W piątkowym wydaniu programu "Debata Dnia" w Polsat News gościem była Marta Wcisło z Koalicji Obywatelskiej. Podczas rozmowy, która odbywa się na żywo, doszło do spięcia między posłanką a prowadzącą, którą jest Agnieszka Gozdyra.

Reklama

Burza w programie Agnieszki Gozdyry

Jednym z tematów, który był omawiany podczas programu było wystąpienie Ewy Zajączkowskiej-Hernik w Parlamencie Europejskim. Wcisło skrytykowała jej wypowiedź.

Cwana tupeciara płynąca na skrajnej fali nacjonalizmu, naprawdę. Szanowni państwo, wstyd mi dzisiaj było za tą panią, obok mnie siedzieli koledzy z różnych krajów, naprawdę wstyd mi było. Szanowni państwo, ta pani dzisiaj przyniosła wstyd naszemu krajowi.
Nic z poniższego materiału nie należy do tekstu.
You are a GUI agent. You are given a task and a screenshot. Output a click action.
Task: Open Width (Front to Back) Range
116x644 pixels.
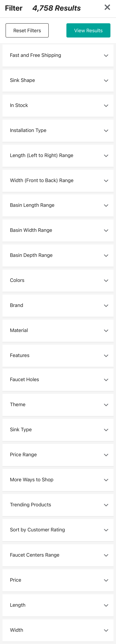coord(58,180)
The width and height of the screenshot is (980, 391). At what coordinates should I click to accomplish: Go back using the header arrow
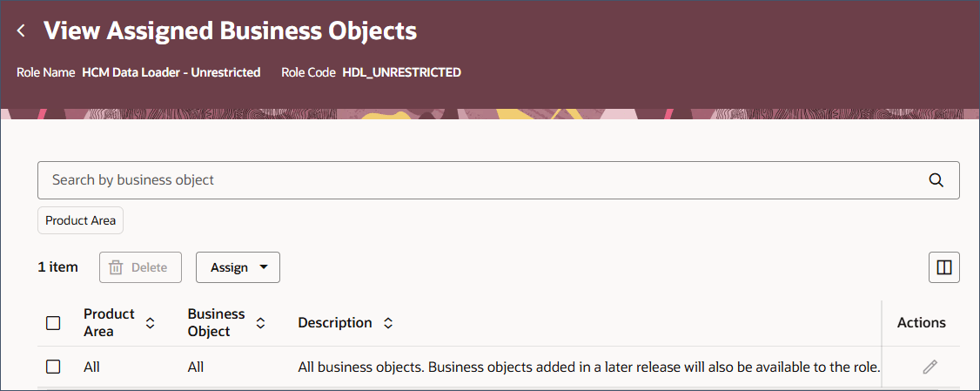(x=21, y=30)
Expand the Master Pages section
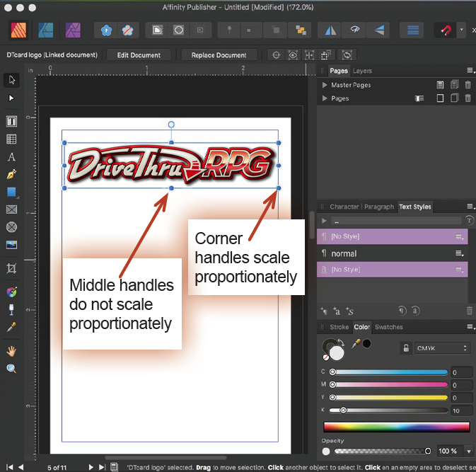 click(x=325, y=85)
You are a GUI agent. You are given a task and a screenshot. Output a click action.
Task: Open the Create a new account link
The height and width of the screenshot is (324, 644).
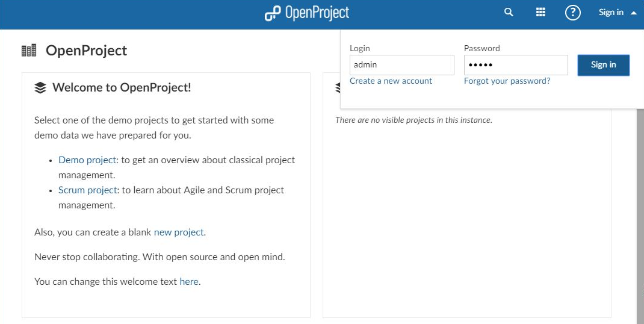pos(391,81)
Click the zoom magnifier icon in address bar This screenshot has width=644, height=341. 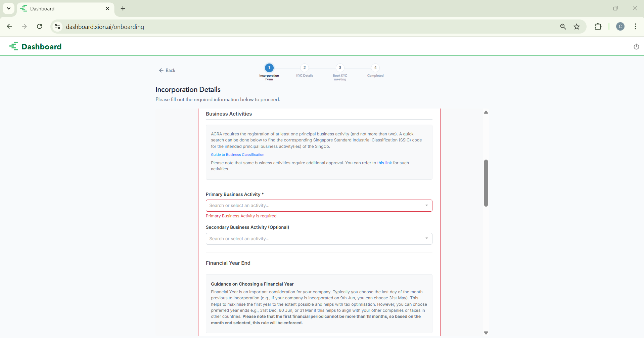tap(563, 27)
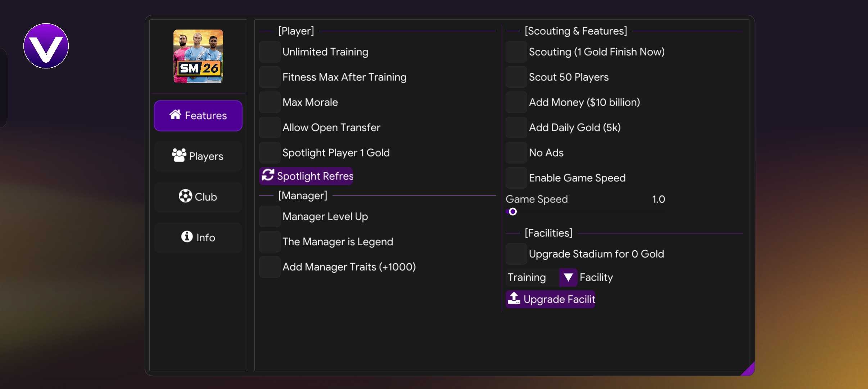Image resolution: width=868 pixels, height=389 pixels.
Task: Open the Club tab
Action: (x=198, y=197)
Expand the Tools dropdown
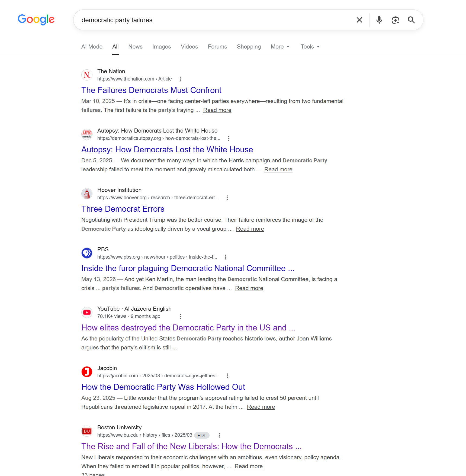Screen dimensions: 466x476 coord(310,47)
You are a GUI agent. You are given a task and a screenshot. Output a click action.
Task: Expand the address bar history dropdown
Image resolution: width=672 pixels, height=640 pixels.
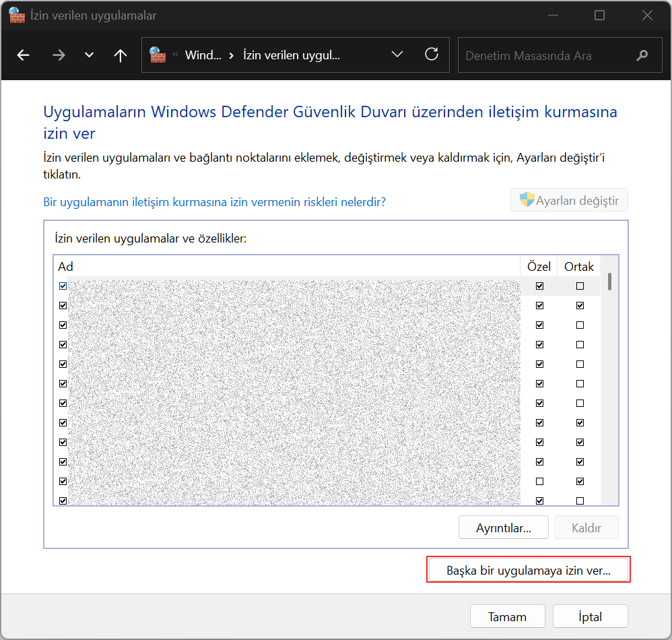pyautogui.click(x=397, y=55)
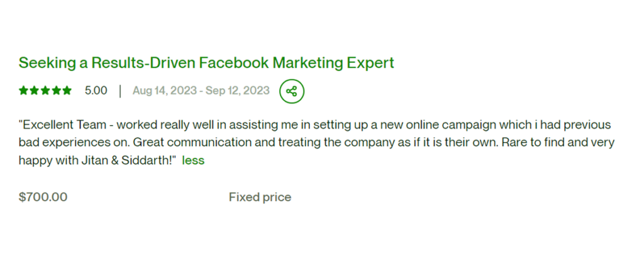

Ta pani przystąpiła wraz ze swoimi kolegami do niemieckiej alternatywy - powiedziała.

Prowadząca program szybko zareagowała na to, co usłyszała. Szczególnie nie przypadło jej do gustu określnie "cwana tupeciara".

Pani poseł, czy pani też jednak nie poniosło z tym określeniem "cwana tupeciara"?- zapytała.

Posłanka tłumaczy się z "cwanej tupeciary"

Marta Wcisło postanowiła bronić swoich słów.

Nie, bo jak można wychodzić na forum Parlamentu Europejskiego przed całą Europą, nazywać kobietę, kandydatkę na fotel szefowej komisji, tak jak pani to zrobiła, jeszcze mówi, że (…) powinna trafić do więzienia. Ta pani jakby mogła wnieść gaśnicę, tak jak pan Braun, to by ją wniosła, tylko jej na to nie pozwolono, więc wykorzystała kartki, drąc. Ciekawe, czy będzie darła te euro, które jej wpłyną na konto, ciekawe czy to jej nie przeszkadza - stwierdziła.